TO BE DONE:
Reproduce, without any changes, everything in the listing from its first line down to the line containing "[x=68, y=1522]", with both ends included.
## Start LISTING
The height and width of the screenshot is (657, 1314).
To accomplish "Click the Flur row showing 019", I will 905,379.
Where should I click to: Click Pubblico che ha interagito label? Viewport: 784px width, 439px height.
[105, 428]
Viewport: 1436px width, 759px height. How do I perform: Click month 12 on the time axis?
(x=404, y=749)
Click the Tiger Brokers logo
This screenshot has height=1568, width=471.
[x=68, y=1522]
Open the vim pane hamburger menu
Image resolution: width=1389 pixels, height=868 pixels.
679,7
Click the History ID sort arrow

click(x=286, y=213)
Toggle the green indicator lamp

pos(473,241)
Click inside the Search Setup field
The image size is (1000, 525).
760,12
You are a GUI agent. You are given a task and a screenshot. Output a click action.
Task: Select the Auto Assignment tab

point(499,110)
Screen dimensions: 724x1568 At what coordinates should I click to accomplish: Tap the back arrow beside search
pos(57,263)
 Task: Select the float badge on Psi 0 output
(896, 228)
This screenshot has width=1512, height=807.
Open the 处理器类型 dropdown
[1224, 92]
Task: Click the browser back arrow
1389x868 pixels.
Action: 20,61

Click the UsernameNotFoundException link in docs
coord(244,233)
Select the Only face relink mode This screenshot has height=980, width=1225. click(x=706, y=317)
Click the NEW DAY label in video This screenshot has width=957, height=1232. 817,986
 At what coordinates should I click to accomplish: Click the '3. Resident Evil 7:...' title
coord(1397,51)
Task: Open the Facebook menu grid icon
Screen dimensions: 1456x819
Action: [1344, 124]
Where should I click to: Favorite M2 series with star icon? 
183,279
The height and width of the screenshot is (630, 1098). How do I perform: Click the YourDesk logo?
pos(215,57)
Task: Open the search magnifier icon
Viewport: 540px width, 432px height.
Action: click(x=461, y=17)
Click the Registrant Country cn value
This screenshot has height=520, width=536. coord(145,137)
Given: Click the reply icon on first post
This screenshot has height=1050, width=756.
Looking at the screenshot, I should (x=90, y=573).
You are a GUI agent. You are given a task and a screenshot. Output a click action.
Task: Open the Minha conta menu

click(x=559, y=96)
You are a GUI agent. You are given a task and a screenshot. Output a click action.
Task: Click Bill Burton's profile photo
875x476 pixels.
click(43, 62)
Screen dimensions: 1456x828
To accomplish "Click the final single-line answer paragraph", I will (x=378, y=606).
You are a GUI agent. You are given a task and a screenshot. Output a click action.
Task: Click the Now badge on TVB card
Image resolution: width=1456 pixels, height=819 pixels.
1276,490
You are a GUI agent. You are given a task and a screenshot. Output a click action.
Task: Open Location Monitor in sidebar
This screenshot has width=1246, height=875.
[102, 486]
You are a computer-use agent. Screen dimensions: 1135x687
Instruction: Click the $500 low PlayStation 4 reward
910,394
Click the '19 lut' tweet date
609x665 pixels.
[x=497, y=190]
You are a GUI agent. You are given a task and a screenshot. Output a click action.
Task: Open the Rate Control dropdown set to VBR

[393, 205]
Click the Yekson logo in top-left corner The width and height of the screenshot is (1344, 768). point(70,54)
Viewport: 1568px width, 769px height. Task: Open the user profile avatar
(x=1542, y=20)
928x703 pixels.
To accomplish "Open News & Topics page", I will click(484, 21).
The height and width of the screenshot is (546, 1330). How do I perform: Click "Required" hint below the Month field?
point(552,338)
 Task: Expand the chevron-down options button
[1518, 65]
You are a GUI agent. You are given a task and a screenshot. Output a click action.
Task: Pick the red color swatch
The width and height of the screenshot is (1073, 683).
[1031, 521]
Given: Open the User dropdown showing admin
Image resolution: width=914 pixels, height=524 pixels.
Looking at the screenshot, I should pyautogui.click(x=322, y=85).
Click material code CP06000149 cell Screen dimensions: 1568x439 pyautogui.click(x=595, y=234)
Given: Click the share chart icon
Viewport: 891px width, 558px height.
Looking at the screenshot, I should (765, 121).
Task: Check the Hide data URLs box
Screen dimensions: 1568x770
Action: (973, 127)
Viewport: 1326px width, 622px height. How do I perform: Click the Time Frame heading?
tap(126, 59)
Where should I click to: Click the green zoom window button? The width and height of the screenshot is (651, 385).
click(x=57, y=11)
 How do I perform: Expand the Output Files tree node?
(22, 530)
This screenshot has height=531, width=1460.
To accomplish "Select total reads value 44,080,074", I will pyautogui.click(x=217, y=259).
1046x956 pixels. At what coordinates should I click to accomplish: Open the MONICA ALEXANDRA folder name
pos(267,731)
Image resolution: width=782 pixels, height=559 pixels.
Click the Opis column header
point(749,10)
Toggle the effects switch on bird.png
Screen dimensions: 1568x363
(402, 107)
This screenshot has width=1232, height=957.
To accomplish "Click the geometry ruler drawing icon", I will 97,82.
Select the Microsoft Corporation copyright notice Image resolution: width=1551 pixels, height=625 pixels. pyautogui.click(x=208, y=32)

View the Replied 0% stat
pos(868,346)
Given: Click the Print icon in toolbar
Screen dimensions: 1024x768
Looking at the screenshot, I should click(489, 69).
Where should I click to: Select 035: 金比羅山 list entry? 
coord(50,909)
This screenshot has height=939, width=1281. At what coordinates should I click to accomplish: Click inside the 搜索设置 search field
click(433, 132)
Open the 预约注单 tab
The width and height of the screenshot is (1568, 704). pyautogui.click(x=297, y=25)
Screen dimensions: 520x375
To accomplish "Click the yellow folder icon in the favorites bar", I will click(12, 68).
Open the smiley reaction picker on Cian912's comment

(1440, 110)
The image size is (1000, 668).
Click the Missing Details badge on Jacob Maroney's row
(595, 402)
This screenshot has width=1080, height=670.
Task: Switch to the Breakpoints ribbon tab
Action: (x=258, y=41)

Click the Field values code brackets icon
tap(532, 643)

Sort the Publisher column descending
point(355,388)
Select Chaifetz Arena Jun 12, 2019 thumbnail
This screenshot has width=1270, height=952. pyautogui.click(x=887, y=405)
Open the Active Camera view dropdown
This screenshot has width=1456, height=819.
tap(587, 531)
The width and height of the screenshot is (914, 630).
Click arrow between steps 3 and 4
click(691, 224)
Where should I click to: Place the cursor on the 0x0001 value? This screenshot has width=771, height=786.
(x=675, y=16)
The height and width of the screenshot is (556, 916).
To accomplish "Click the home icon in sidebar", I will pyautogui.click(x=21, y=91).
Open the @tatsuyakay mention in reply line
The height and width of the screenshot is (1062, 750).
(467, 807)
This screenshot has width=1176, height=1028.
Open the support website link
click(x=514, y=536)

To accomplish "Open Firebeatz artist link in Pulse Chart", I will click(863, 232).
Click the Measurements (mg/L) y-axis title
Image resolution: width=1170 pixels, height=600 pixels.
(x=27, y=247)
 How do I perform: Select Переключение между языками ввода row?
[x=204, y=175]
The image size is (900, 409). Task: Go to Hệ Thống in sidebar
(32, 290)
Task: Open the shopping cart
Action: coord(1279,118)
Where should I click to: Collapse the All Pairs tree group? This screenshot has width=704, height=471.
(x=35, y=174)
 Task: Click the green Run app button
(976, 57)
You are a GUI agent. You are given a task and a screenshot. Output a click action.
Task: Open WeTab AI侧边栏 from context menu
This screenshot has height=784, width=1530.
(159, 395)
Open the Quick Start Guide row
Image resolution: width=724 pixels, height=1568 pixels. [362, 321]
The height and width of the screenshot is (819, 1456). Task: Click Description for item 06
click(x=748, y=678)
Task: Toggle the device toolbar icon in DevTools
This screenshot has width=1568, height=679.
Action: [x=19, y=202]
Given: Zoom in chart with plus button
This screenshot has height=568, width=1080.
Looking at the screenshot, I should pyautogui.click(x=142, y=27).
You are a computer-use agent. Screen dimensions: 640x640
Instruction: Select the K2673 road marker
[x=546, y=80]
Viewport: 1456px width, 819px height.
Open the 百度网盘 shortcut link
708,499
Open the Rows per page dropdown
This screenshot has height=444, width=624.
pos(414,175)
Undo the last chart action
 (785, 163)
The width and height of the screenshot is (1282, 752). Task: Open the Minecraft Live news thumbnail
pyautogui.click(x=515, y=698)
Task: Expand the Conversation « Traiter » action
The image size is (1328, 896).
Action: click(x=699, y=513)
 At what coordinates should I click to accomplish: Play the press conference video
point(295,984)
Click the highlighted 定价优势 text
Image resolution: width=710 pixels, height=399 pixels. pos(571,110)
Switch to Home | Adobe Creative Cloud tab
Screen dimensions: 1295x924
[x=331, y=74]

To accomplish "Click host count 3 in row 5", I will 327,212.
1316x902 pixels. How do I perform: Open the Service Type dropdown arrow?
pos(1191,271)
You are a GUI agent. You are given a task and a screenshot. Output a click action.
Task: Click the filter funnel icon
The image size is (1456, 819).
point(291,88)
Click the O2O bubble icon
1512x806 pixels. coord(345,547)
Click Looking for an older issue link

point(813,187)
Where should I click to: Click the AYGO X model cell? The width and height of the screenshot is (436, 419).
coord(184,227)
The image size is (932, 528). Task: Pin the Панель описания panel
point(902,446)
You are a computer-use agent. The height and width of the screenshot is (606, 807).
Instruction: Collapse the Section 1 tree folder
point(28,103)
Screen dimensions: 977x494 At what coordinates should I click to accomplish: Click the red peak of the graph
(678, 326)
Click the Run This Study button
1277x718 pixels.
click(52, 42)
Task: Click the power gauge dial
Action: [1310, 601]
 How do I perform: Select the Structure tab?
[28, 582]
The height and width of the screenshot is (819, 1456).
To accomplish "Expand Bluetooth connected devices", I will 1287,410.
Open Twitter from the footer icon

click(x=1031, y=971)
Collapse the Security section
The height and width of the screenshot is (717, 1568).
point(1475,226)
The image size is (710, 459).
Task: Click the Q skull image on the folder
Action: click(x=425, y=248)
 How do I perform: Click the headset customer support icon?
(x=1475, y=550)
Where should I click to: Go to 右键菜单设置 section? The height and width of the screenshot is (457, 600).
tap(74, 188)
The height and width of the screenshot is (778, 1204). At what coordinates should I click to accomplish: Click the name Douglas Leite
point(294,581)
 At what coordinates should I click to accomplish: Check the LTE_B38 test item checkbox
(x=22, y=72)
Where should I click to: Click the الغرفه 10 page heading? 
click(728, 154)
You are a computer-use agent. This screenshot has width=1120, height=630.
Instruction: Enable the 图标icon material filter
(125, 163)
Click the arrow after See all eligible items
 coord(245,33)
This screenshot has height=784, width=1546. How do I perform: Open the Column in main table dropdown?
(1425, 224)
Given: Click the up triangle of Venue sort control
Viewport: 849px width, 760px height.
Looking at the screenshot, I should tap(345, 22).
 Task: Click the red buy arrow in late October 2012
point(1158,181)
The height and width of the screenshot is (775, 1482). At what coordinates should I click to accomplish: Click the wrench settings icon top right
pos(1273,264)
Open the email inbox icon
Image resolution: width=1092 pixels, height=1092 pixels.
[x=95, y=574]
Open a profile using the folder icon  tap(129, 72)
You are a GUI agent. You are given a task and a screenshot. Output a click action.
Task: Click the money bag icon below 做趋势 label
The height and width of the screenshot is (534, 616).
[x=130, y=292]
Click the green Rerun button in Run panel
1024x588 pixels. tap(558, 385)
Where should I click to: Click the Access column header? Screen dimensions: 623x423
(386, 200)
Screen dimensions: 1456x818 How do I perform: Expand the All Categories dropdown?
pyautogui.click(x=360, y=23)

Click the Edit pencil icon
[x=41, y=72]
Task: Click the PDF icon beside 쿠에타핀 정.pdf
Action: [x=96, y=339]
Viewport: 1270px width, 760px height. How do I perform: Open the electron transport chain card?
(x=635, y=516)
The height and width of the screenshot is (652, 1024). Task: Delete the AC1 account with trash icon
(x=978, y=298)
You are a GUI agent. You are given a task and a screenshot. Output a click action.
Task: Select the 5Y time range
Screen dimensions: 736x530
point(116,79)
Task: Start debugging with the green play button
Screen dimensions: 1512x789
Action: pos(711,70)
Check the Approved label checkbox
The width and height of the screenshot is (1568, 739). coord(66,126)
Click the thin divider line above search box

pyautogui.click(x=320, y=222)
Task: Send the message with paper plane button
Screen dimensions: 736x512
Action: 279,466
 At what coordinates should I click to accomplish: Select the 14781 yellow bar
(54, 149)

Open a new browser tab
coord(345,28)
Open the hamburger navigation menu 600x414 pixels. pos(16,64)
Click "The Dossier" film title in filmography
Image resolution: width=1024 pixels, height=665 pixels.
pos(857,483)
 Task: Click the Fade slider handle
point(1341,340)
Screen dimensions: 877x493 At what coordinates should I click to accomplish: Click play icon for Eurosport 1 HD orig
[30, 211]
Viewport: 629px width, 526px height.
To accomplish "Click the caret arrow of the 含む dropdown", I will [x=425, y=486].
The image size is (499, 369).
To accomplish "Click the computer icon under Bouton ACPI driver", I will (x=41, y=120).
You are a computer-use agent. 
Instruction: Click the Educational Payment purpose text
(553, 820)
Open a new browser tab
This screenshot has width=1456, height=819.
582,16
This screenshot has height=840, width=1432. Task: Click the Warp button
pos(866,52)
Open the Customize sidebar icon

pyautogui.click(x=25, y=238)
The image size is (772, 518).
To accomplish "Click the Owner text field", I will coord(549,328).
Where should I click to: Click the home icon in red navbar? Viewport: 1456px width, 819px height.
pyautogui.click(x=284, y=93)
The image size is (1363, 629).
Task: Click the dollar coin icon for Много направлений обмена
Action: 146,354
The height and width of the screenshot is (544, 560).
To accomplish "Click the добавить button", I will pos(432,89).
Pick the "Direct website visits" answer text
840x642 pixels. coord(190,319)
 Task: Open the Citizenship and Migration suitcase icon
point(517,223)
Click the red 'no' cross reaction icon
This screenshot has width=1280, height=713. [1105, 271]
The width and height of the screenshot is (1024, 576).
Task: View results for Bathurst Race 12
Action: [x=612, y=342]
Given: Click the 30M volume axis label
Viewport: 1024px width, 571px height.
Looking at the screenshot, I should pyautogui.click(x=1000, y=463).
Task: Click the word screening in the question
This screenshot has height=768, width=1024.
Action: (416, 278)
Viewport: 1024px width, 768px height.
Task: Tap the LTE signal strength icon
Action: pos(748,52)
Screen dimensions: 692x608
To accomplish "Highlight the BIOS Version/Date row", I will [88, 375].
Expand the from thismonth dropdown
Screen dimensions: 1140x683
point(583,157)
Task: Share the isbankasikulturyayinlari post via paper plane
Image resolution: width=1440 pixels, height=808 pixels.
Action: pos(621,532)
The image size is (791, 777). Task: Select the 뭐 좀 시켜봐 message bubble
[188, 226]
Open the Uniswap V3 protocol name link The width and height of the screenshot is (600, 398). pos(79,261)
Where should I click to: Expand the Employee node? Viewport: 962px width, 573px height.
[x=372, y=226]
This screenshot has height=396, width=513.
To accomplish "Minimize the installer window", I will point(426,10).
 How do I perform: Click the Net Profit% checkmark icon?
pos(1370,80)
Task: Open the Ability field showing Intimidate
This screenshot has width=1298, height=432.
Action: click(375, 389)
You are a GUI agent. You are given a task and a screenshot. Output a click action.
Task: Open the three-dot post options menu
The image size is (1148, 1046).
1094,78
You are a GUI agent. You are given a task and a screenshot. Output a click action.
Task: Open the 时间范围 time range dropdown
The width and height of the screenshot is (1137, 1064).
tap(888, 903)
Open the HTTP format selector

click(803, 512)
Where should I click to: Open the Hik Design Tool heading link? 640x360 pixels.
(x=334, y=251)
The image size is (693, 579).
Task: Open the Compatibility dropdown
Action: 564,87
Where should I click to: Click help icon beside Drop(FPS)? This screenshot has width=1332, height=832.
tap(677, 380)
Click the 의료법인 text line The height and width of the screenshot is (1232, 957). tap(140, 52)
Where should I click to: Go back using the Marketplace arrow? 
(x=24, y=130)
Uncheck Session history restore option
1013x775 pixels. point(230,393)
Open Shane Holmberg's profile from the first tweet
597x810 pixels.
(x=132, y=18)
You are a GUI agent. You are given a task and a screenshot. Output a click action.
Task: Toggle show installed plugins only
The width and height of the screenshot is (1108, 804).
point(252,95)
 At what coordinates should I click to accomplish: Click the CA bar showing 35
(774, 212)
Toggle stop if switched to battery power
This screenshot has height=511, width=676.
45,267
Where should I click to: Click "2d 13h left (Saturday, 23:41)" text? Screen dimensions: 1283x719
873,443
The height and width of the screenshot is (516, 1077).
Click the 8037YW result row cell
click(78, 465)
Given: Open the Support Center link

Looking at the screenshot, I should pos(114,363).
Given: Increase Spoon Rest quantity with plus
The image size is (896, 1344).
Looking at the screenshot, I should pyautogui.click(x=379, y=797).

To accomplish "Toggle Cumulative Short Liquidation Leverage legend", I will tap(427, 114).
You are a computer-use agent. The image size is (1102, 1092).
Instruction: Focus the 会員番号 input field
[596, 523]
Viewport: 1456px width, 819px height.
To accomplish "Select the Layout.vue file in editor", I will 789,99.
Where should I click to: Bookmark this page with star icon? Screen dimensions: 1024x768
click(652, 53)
## End LISTING
TASK RESPONSE:
The height and width of the screenshot is (657, 1314).
To accomplish "Click the Flur row showing 019", I will 905,379.
Where should I click to: Click Pubblico che ha interagito label? Viewport: 784px width, 439px height.
[105, 428]
Viewport: 1436px width, 759px height. How do I perform: Click month 12 on the time axis?
(x=404, y=749)
Click the Tiger Brokers logo
This screenshot has height=1568, width=471.
[x=68, y=1522]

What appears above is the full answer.